What this task involves:
All lines after the one containing "Open the Webhooks tab", together with that line itself, should be written out exactly, down to the last line of the entries below.

Extracted information: Begin

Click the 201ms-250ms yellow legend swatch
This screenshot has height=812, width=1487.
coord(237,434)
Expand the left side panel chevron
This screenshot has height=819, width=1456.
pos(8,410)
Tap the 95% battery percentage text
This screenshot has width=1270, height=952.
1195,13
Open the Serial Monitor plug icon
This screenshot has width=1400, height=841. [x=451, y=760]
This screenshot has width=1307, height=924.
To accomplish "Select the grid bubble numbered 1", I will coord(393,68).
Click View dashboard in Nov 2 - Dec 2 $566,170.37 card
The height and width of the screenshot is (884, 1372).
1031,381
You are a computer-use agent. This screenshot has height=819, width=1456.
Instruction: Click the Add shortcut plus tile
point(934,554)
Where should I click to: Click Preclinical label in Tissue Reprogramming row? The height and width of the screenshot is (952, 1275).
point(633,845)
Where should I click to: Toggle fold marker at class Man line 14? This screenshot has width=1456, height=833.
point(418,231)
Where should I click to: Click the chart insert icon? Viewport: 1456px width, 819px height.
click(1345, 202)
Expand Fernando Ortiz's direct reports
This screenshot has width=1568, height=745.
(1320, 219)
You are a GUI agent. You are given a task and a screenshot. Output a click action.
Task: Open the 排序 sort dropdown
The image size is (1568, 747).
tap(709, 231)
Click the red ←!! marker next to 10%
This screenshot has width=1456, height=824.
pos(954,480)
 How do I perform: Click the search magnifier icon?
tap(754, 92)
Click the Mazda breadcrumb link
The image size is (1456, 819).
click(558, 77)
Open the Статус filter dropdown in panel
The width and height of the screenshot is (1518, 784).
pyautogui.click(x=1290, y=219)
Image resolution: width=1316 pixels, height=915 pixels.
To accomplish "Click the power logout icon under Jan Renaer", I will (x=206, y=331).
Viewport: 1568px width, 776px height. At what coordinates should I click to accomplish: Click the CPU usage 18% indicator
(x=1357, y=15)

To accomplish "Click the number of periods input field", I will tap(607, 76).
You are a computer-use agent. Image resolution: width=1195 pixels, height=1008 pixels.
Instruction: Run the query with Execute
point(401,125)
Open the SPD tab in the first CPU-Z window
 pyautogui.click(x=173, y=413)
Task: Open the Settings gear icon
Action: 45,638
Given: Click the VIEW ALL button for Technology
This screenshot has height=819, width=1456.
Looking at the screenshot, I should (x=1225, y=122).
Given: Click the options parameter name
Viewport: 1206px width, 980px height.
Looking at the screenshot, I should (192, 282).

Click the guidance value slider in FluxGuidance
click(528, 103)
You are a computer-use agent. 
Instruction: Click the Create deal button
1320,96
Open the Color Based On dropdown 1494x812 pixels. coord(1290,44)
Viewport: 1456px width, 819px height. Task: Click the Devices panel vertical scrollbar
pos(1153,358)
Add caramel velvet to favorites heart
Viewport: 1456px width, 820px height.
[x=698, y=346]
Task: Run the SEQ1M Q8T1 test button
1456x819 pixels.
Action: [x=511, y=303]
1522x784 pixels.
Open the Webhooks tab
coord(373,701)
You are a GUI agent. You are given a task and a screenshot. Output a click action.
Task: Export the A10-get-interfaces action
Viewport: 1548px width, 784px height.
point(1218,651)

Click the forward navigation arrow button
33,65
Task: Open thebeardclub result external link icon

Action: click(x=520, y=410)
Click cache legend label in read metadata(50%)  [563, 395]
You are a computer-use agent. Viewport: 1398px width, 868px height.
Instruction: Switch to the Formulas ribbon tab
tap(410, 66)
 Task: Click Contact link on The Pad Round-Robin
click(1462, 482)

Extracted information: End

Written answer:
Open the Webhooks tab
coord(373,701)
You are a GUI agent. You are given a task and a screenshot. Output a click action.
Task: Export the A10-get-interfaces action
Viewport: 1548px width, 784px height.
point(1218,651)

Click the forward navigation arrow button
33,65
Task: Open thebeardclub result external link icon

Action: click(x=520, y=410)
Click cache legend label in read metadata(50%)  [563, 395]
You are a computer-use agent. Viewport: 1398px width, 868px height.
Instruction: Switch to the Formulas ribbon tab
tap(410, 66)
 Task: Click Contact link on The Pad Round-Robin
click(1462, 482)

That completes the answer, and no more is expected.